Bellator returns to action this Friday with Bellator 138 at the Scottrade Center in St. Louis, MO. The televised card features a number of potentially exciting fights – Daniel Straus vs. Henry Corrales, Bobby Lashley vs. Dan Charles, Michael Chandler vs. Derek Campos (lightweight title fight), and Patricio “Pitbull” Freire vs. Daniel Weichel (featherweight title fight).
But the fight that will have most fans watching will, of course, be the main event between Kevin “Kimbo Slice” Ferguson and Ken Shamrock. Originally set to take place nearly seven years ago in the now-defunct Elite XC promotion, Slice and Shamrock once again get a main event status for what will likely be the highest watched fight that the Bellator promotion has seen.
In spite of the hype, Slice vs. Shamrock holds little relevance in the MMA world outside of a ratings boom for Bellator. Neither of these guys will be competing for a title any time soon (if ever), neither is at the top of his game, and I doubt there’s anyone out there who believes this will be a quality display of mixed martial arts.
But as we know, MMA isn’t always about titles, it isn’t always about fighters at the top of their games, and it isn’t always about a quality display of mixed martial arts. Sometimes it’s just about the hype, and despite the lack of current day relevance of either Slice or Shamrock, there’s plenty of hype.
Unless you’ve been living under a rock for the past ten years, you know that Slice gained fame as a YouTube sensation, a literal backyard brawler who was knocking out guys on a regular basis while a number of shaky-handed cameras filmed the action. Where Slice is a legend in the backyard, Shamrock became a legend in the cage (and ring). Shamrock, at 51 years of age, has been fighting professionally for just under twenty two years. Twenty two years. When Shamrock had his first recorded professional fight, Conor McGregor was four years old.
Shamrock, long-dubbed “The World’s Most Dangerous Man” enjoyed a lot of success in Pancrase, and was generally successful in the UFC when he wasn’t fighting someone named Royce Gracie. But a loss to Dan Severn at UFC 9 (you read that right – UFC 9 – keep in mind, UFC 188 was just last weekend) started the decline of Shamrock’s career, and since that time, he’s 6-11 in mixed martial arts competition, hasn’t beaten someone with a winning record since 2004, and hasn’t fought at all since November 2010.
Slice is 4-2 in professional mixed martial arts bouts, and also hasn’t been in the cage in over five years.

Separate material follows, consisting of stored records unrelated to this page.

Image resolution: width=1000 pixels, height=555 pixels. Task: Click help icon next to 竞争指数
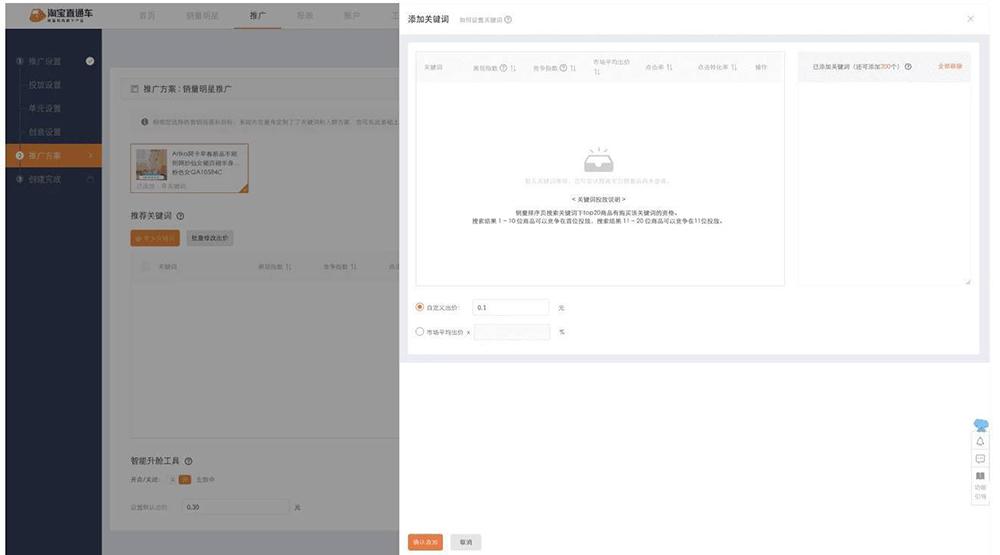tap(563, 68)
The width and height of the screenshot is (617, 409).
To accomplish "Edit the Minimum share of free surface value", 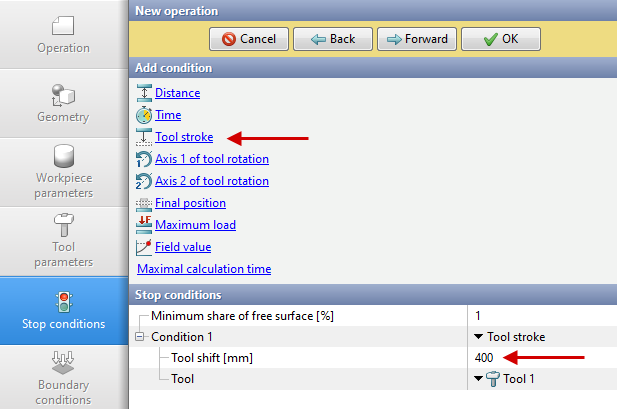I will (540, 316).
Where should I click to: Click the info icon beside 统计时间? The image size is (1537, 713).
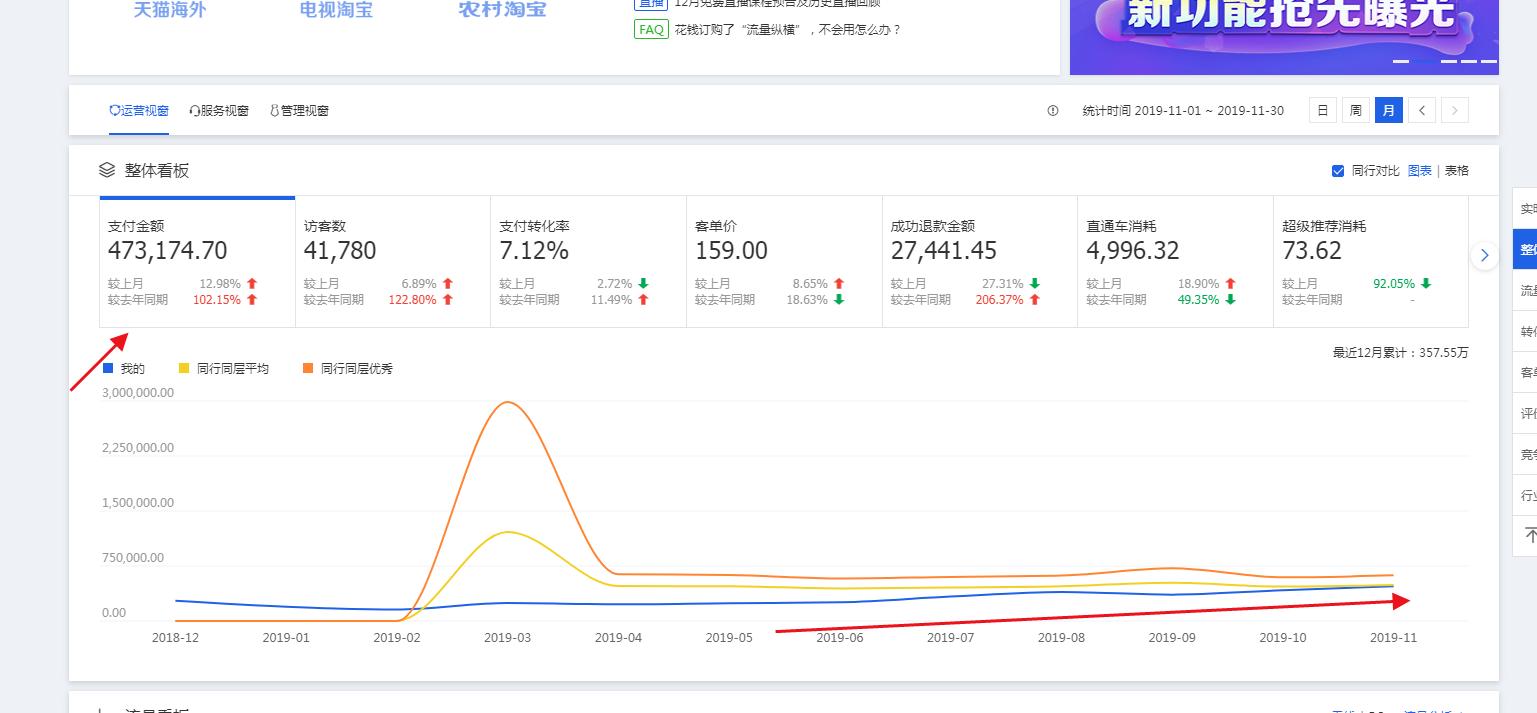coord(1052,111)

Slice went 3-0 in his first three fights against three guys that there was little doubt he would beat, then ran into Seth Petruzelli as a late replacement for Ken Shamrock when Shamrock had to bow out of their first scheduled fight after getting a cut on his head hours before their fight. The suspicious circumstances of the cut aside, Petruzelli stepped in and defeated Kimbo in fourteen seconds.
Slice then made a run at the UFC after going through TUF, defeated Houston Alexander in a mostly boring decision at the TUF 10 finale, and then lost to fellow cast member Matt Mitrione in 2010. Someone new to the sport might be reading this and think “So these guys are the main event of a televised card? Why?”
Because of the hype. Like with nearly every other professional sport, ratings rule the day. Higher ratings mean more money, and cash is king.
This fight has so much hype behind it, Spike TV (the broadcasting network) even produced a one hour documentary about the fight. While the documentary had its interesting moments (Shamrock is living in an RV with no running water outside of his gym), the bulk of the documentary focused on the hype surrounding their first scheduled fight as justification for the “importance” of the second fight. Have any other Bellator fights ever gotten this type of documentary? Unfortunately not.
There was lots of talk of “breaking bones” and “pounding faces in”, amidst talk of Shamrock’s renewed sense of religion and clips of Slice’s backyard fights, and the buildup often seemed more reminiscent of a professional wrestling match rather than a mixed martial arts bout.
But despite all that – despite the fighters’ ages, despite their lack of fights in the last half-decade, despite any true relevance in current state of MMA affairs, many many people will be tuning in on Friday night to watch the fight. I will be. I want to see what sort of a freak show it is, whether Kimbo will be able to KO Shamrock before Shamrock can get ahold of one of Kimbo’s legs for a submission (the odds say the answer to that question will be a resounding yes), and lastly, whether their “beef” will suddenly be squashed after the fight as the two hug it out once the fight is over.
All that being said, I don’t mind the hype, and I don’t mind the fight happening. More viewers means more exposure for mixed martial arts, which translates into more money for the promotions, which eventually will trickle down to the fighters. The saying goes that there is no such thing as bad press, and while I don’t think that is true 100% of the time, it’s true here.
While the ratings numbers will undoubtedly peak during the night’s main event, there are going to be more than a few people watching the other televised fights, and there they will see a true display of mixed martial arts, and maybe, just maybe, some of those who are watching a televised MMA event for just the first or second time will decide to keep watching MMA once the hype from this event has died down. If they do, it’s a win.